Banning the use of thalidomide and withdrawing it from the drug market missed a decision making step which is exploring the alternatives. Though it is not clear whether the government proposed for a replacement of the drug but it seems that they did not consider the alternatives such as removing the elements that made thalidomide defective for pregnant women (Stolberg, 1997).

 

PROBLEM #3  

The soft drink firm can employ the six decision steps in order to define its course of action. The following is the procedural steps of how the company should follow;

  1. Define the Problem

According to Samuelson and Marks (2015), it is worthwhile to write down the problem that requires decision making though it appears to be obvious. Therefore, in this case, the problem that needs to be written down is to market a new carbonated beverage with 25% fruit juice. This will help the organization to adhere to the target of the firm during the decision making process (Mankiw, 2014). 

  1. Determining the Objective

In determining the objective for this decision/problem, the firm might use the benefit-cost analysis to decide on the objective to adhere to (Samuelson & Marks, 2015). Therefore, in this case, the firm might use profit maximization as the objective since it is the major goal that every organization adheres to while marketing their products.

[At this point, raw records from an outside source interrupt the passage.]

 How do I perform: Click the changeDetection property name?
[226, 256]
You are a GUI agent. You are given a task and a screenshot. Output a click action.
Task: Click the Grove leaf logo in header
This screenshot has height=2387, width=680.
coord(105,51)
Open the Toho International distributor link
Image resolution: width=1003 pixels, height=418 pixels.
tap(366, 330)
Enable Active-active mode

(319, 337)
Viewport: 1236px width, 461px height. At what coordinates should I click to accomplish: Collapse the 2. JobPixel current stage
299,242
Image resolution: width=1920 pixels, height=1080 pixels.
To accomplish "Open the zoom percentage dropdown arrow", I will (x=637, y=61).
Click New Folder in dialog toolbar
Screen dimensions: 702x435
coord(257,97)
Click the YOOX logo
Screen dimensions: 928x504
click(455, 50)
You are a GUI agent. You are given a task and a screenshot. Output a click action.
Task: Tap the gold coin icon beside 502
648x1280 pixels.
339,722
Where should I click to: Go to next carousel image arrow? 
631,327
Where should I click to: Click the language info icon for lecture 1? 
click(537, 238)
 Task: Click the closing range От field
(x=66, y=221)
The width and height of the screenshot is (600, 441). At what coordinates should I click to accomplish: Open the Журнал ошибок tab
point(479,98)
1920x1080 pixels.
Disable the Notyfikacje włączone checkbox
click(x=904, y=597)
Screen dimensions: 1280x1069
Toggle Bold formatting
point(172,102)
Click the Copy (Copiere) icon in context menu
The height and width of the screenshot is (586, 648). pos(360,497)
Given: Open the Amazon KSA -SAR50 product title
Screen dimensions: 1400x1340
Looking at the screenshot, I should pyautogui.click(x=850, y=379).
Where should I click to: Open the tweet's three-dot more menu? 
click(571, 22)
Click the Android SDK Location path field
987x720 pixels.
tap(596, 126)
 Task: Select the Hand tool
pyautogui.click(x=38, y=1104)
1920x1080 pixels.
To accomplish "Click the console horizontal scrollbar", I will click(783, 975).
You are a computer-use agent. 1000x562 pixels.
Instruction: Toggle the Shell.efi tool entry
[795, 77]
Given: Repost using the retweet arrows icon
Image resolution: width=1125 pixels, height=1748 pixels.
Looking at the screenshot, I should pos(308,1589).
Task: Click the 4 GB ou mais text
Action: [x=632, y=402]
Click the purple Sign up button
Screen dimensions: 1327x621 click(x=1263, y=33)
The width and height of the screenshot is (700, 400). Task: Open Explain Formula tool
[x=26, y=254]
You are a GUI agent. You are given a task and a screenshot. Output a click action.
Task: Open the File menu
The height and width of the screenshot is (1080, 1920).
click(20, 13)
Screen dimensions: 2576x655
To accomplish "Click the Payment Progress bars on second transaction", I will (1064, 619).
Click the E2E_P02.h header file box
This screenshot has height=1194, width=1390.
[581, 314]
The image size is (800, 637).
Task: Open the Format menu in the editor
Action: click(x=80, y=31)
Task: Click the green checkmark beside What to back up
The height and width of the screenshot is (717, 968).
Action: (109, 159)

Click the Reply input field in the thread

  1. Exploring Alternatives

It is factual that the more complex the defined problem, the more significant this step becomes. Therefore, in this case since the problem is not complex, the alternative that can be explored is not to market new carbonated beverage juice. 

  1. Predict Consequences

One the alternative has been defined and written down, the firm can assess the probable consequences of the alternative. On the other hand, the consequences of the problem are determined and later weighed and compared to those of the alternative. Thus, in this case, the consequences of marketing and not marketing the new carbonated beverage juice will be predicted and weighed.

  1. Make a Choice

After predicting the consequences of both the problem and the alternative, the firm will figure out which among the two accomplishes the objective. Here, the firm can use different techniques such as benefit-cost analysis and mathematical models among others.

  1. Performing Sensitivity Analysis

After making a choice, the firm needs to assess the appropriateness of the optimal decision. In this case, the firm will have to analysis the stableness of the choice particularly during the inevitable economic and market changes. These changes can be economic recession, change in consumer demand, or even stiff competition (Antonioni & Flynn, 2013).

 

 

 

References

Antonioni, P., & Flynn, S. M. (2013). Economics for dummies. Hoboken, N.J: John Wiley & Sons.

Dlabay, L. R., & Scott, J. C. (2010). International business. Mason, Ohio: South-Western.

Mankiw, N. G. (2014). Principles of economics. Stamford, CT: Cengage Learning.

 

Samuelson W.F. & Marks S.G. (2015). Managerial Economics. Hoboken, NJ: Wiley & Sons Inc.